Hopefully, we'll get it soon enough from the masticatory orifice of the original equine. I didn't realize I was not the only one with little more than a guess.
This is close. The stress should be on the first syllable, though: SAN-dezsh-oh It is a Swedish surname, and that was how I heard the woman pronounce her name.
Good to know. I figured I was the only one who was uncertain about how to pronounce it. That was my guess too.
i just pronounced it san-day-ho and didnt even think about it. how's dezsh pronounced? is it, like desh? or what?
If it's a Swedish name, the "o" has two dots over it, and is pronounced something like "er". An approximate English pronunciation would be: "Sawnd-eh-sure". "Sjö" (with the dots over the "o") is the Swedish word for "lake".
Yes, Anna Sandesjö definitely sounds Swedish, now when you mention it. But as a Swede myself, I never made the connection and always assumed the surname was Spanish, the way it was written.
Only if you mean British English. Americans would pronounce the R sound at the end there. I often see foreign pronunciations spelled with British English in mind, thus misleading American readers into inserting R sounds that shouldn't be there. Like "Gurr-tuh" for Goethe, "Girdle" for mathematician Kurt Gödel, or "Sharr-day" for the singer Sade. The problem, though, is that there's no sound in American English that really corresponds to that Germanic "oe"/British non-rhotic "er" sound. So you pretty much have to go with the "R" spelling but specify that it must be spoken with an English accent. (Though it's easier with Sade -- just say it's "Shah-day," and Americans will get it.)
Well I'm American, though I've lived in Sweden for more than 35 years. To my ears, the ö always sounds like there's an r in there, although "sjö" certainly isn't the same as "sure" . It's just the closest word we have.

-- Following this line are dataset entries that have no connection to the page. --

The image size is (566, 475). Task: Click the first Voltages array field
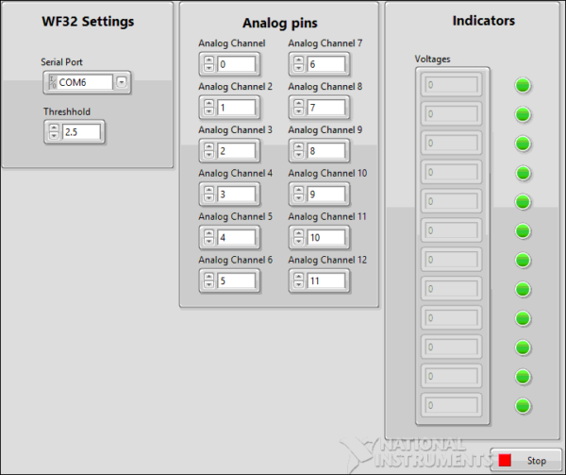(x=452, y=85)
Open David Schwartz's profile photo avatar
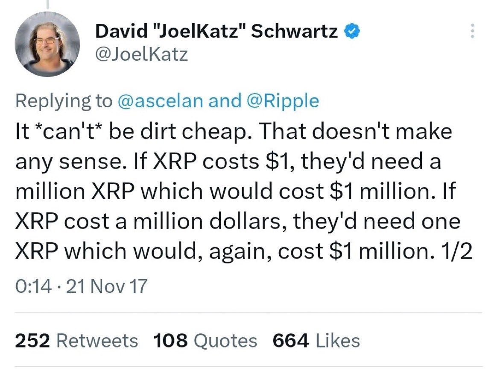497x374 pixels. 47,44
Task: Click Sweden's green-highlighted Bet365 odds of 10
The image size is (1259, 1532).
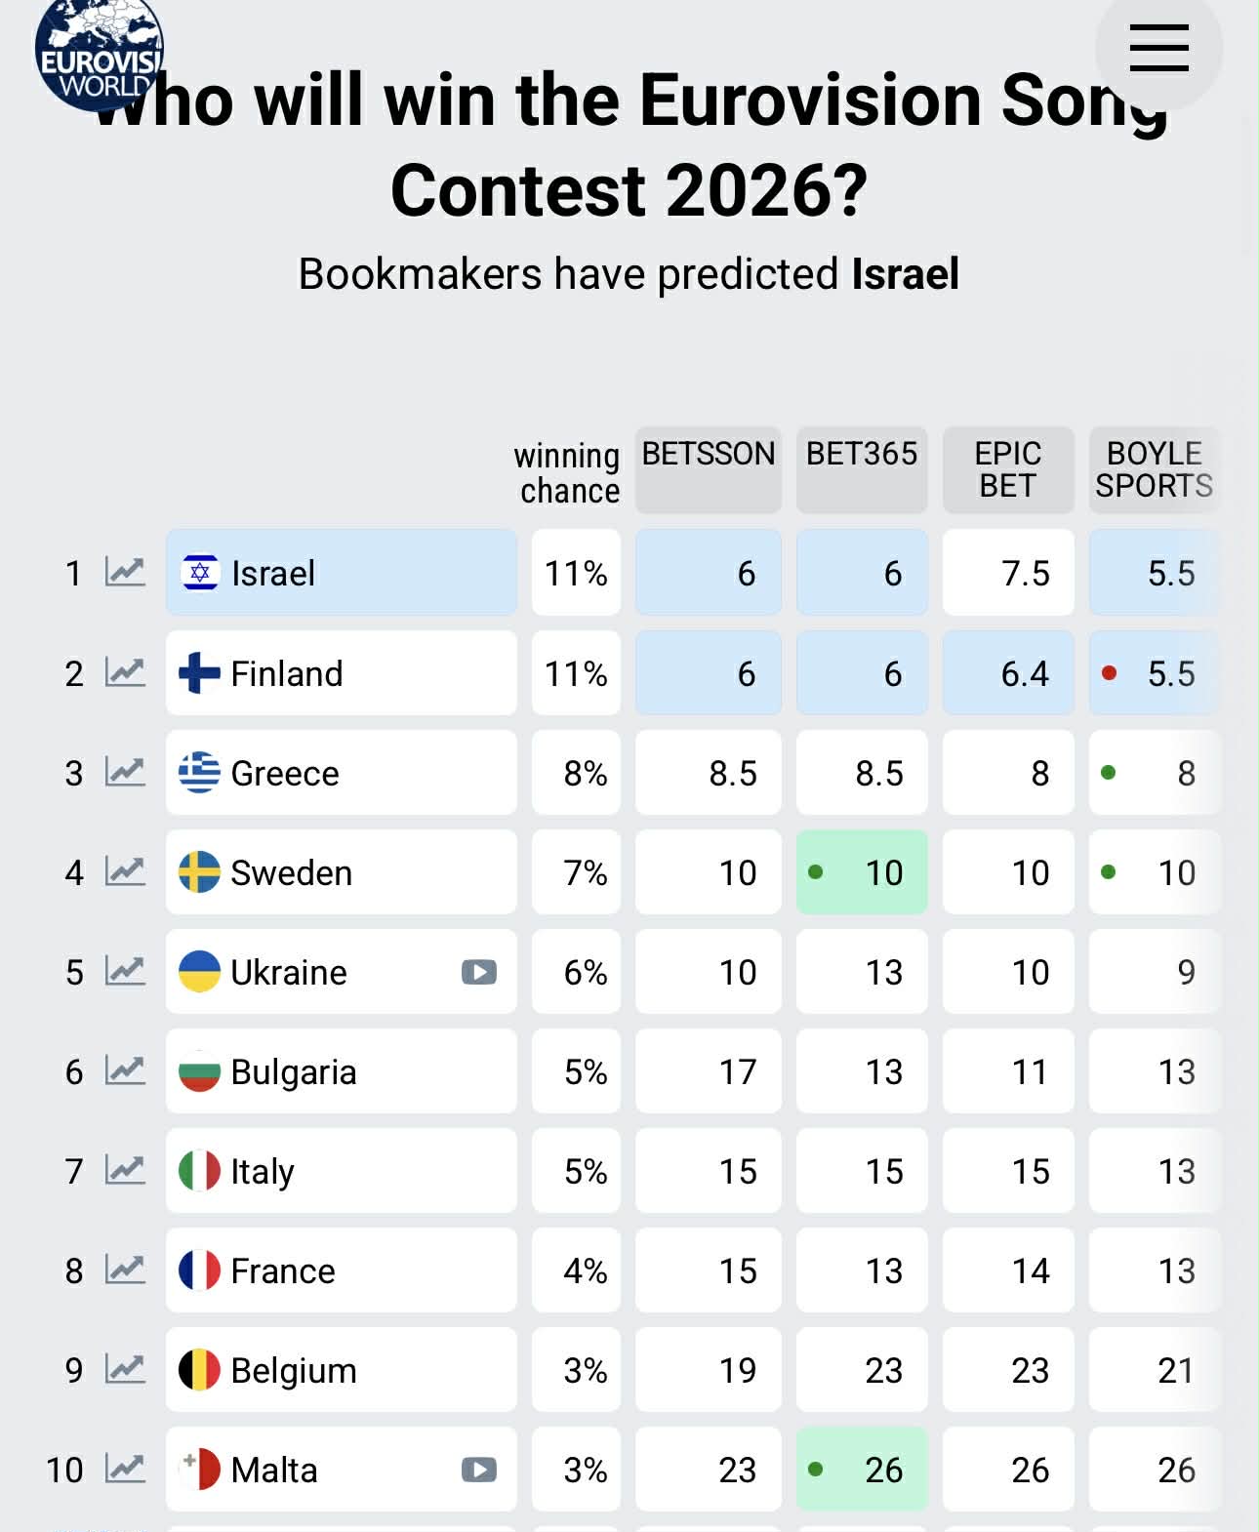Action: point(862,872)
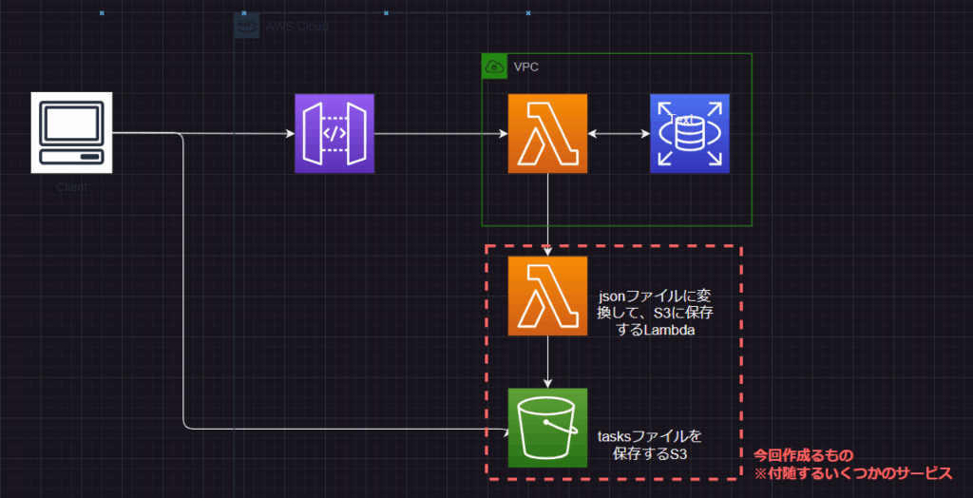This screenshot has height=498, width=973.
Task: Click the 'tasksファイルを保存するS3' label
Action: (x=650, y=445)
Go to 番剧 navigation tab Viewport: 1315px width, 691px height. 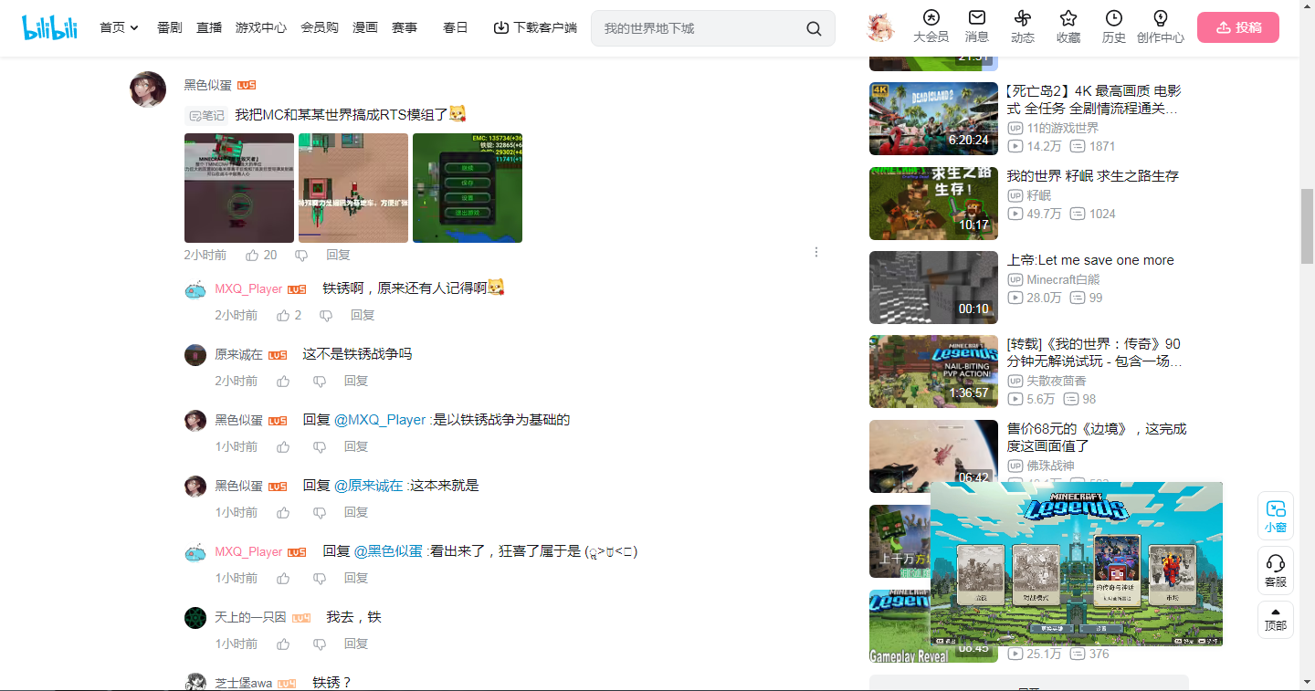[x=170, y=28]
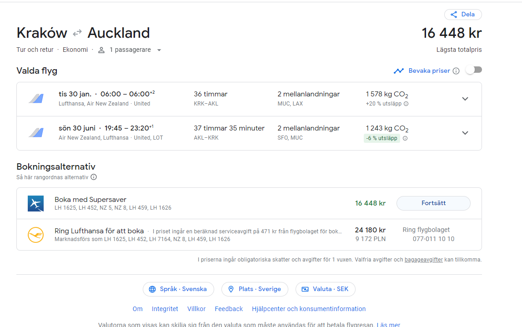Click airline logo of 30 juni return flight
Viewport: 522px width, 327px height.
point(36,133)
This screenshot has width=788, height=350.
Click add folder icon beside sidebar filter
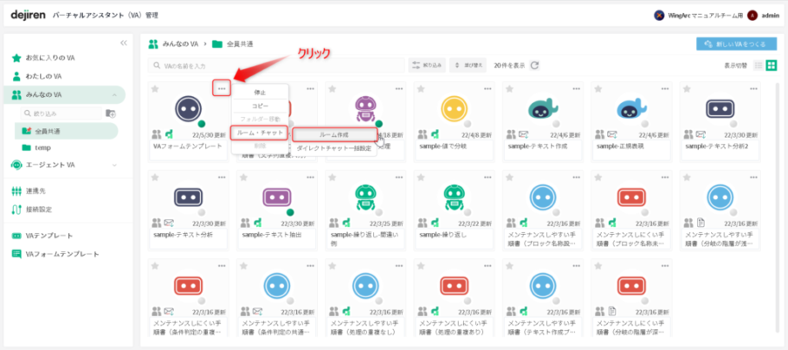[110, 113]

Sounds like experience pronouncing either a Scandinavian language (I'm a quarter Norwegian, but the only words I know are "Uff-da", "lefse," and "lutefisk"), or just plain old High German (2 years in high school, of which I barely remember enough to order a plate of turkey schnitzel, "mit ein Glass Wasser, und ein Glass Milch"), would be helpful. Thanks. Glad to get the clarification from the horse's masticatory orifice (and note that I have at no time called anybody a horse's defecatory orifice! [Although I can think of at least one published ST writer who could qualify as that portion of the equine anatomy]) And of course, it's never a good idea to look a gift equine (or, as bn Bem said in the Alan Dean Foster novelization, a gift Pandronian zintar) in the masticatory orifice. (Hmm. Alan Dean Foster. I love the way he can come up with alien-sounding words that are completely pronouncable, although even he had to come to my rescue on a few of them.)